The Iowa Department of Transportation turns to the Chevron Renewable Energy Group technical services team for fuel-related issues.

For the Iowa Department of Transportation (DOT) fleet, fuel performance can be a public safety issue.

More than 900 of its 1,500 diesel-powered vehicles are snowplow trucks responsible for clearing roadways during Iowa’s long and snowy winters. Other trucks are used for bridge inspections and to change lights that illuminate roadways. In addition, a city fire department and ambulances fuel at Iowa DOT headquarters in Ames.

So when the Iowa DOT, which has been using biodiesel blends for more than two decades, has a fuel-related question, it needs to know exactly what’s going on and it needs answers quickly. That’s why it turns to the technical services team at Chevron Renewable Energy Group for the toughest questions.

“Chevron Renewable Energy Group has a world-class laboratory with world-class professionals working there,” says David May, Fleet Manager for Iowa DOT. “They’re always interested in getting to the bottom of it, and their response is always timely.”

Resolving the toughest problems

May’s favorite example of this is when one of the Iowa DOT’s 50 fueling locations was experiencing filter plugging issues at the dispenser.

They couldn’t figure out why it was happening, so May took a fuel sample and the filter to the lab at Chevron Renewable Energy Group headquarters in Ames.

The Chevron Renewable Energy Group technical services team has a state-of the-art facility that allows them to perform a root cause analysis to determine why an issue is happening.

“What they determined was the problem was related to a drag-reducing agent, which is used in pipelines to help reduce friction,” May says.

Typically, the additive is diluted to the point that it is not a problem. Chevron Renewable Energy Group, with the help of a mass spectrometer, an instrument used for sample analysis, was able to trace the issue to a concentrated amount of a drag-reducing agent making its way to the Iowa DOT fueling site.

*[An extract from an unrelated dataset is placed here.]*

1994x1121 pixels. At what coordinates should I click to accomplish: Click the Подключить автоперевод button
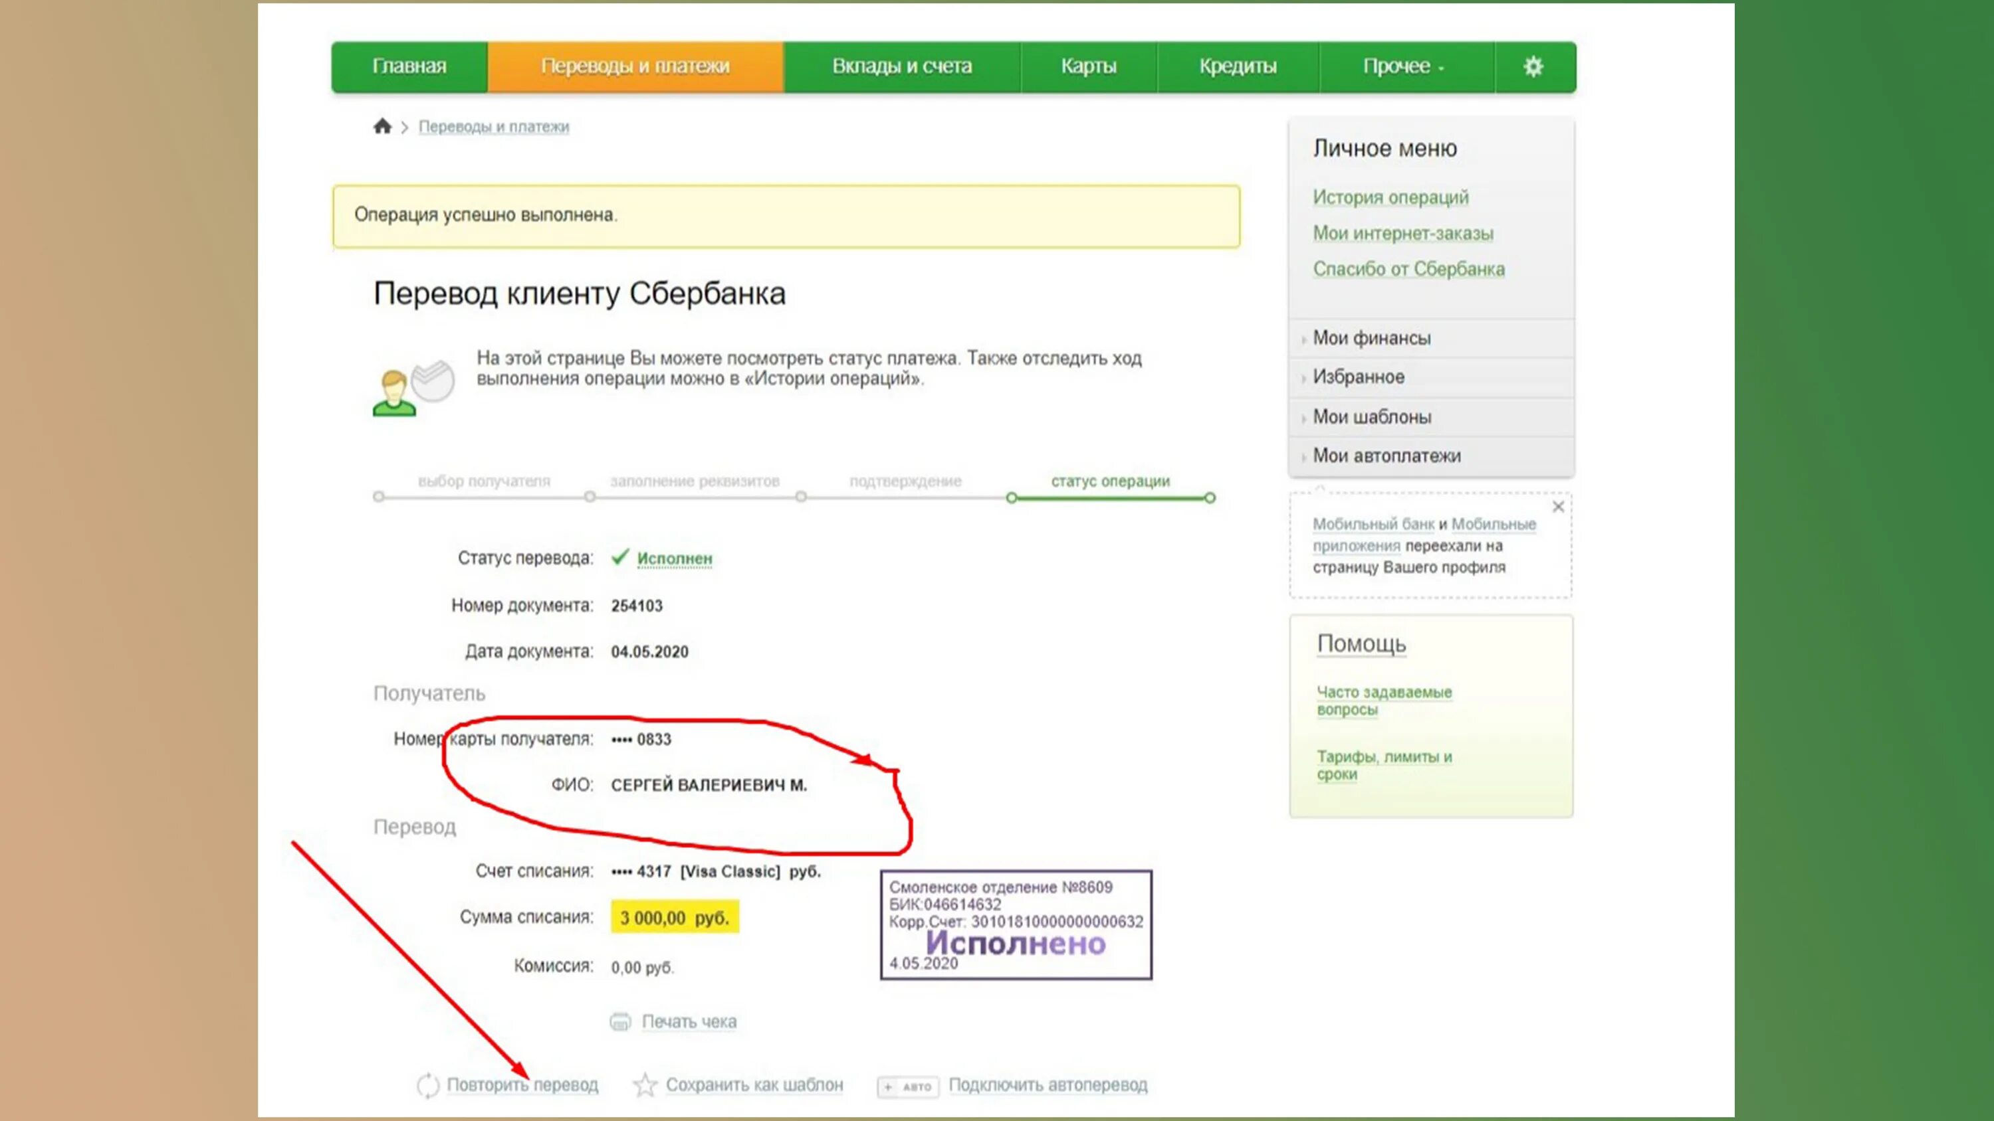point(1047,1084)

“This was a very rare problem,” May says. “Rare to the extent that I asked our Iowa DOT lab and other fuel labs, and no one had ever heard of a drag reducer being present in a level that plugs fuel filters.”

Better performance with biodiesel

May and the folks at the Iowa DOT can’t tell a difference in performance when using emissions-reducing biodiesel. In fact, they see performance-related benefits.

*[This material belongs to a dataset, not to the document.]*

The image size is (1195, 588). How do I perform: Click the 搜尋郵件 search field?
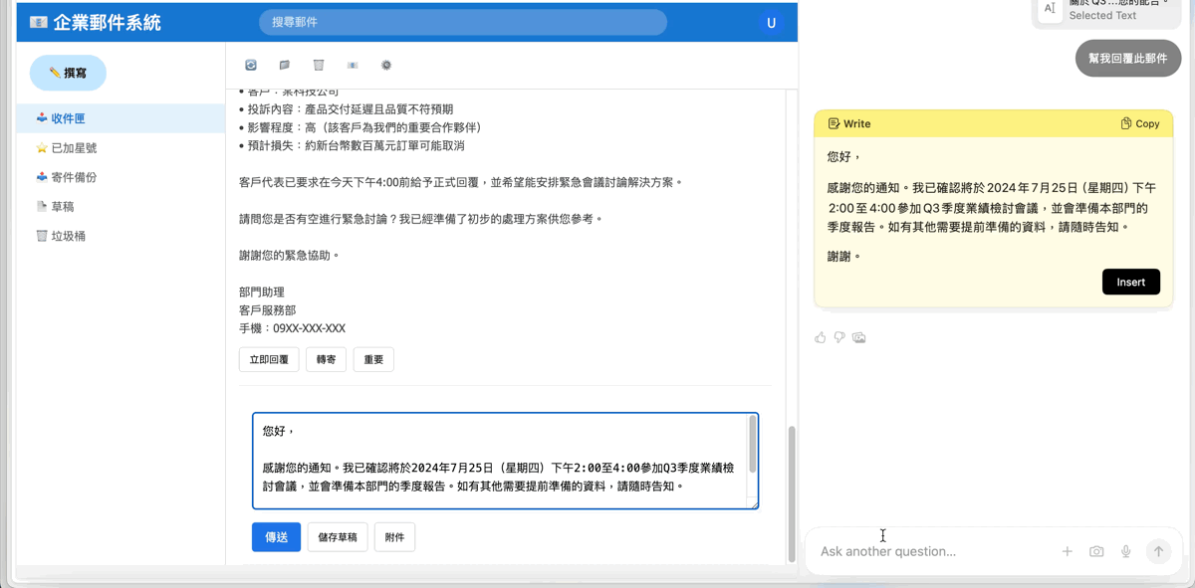coord(462,22)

“We believe we have fewer fuel-system-related failures because biodiesel adds lubricity,” he says. “Also, our plow operators can tell if there’s a reduction in horsepower, and we have all the horsepower that we would ever want with biodiesel. And I can say that the pricing tends to be favorable between biodiesel and petroleum diesel.”

The Iowa DOT gets some but not all of its biodiesel blended fuel from Chevron Renewable Energy Group. But May always seeks the expertise of the Chevron Renewable Energy Group technical services team when there’s a difficult question he needs to get answered.

“Chevron Renewable Energy Group has been very generous in their willingness to help solve puzzles, and they don’t care whose fuel it is,” he says. “They just want to help us resolve any issues we’re having.”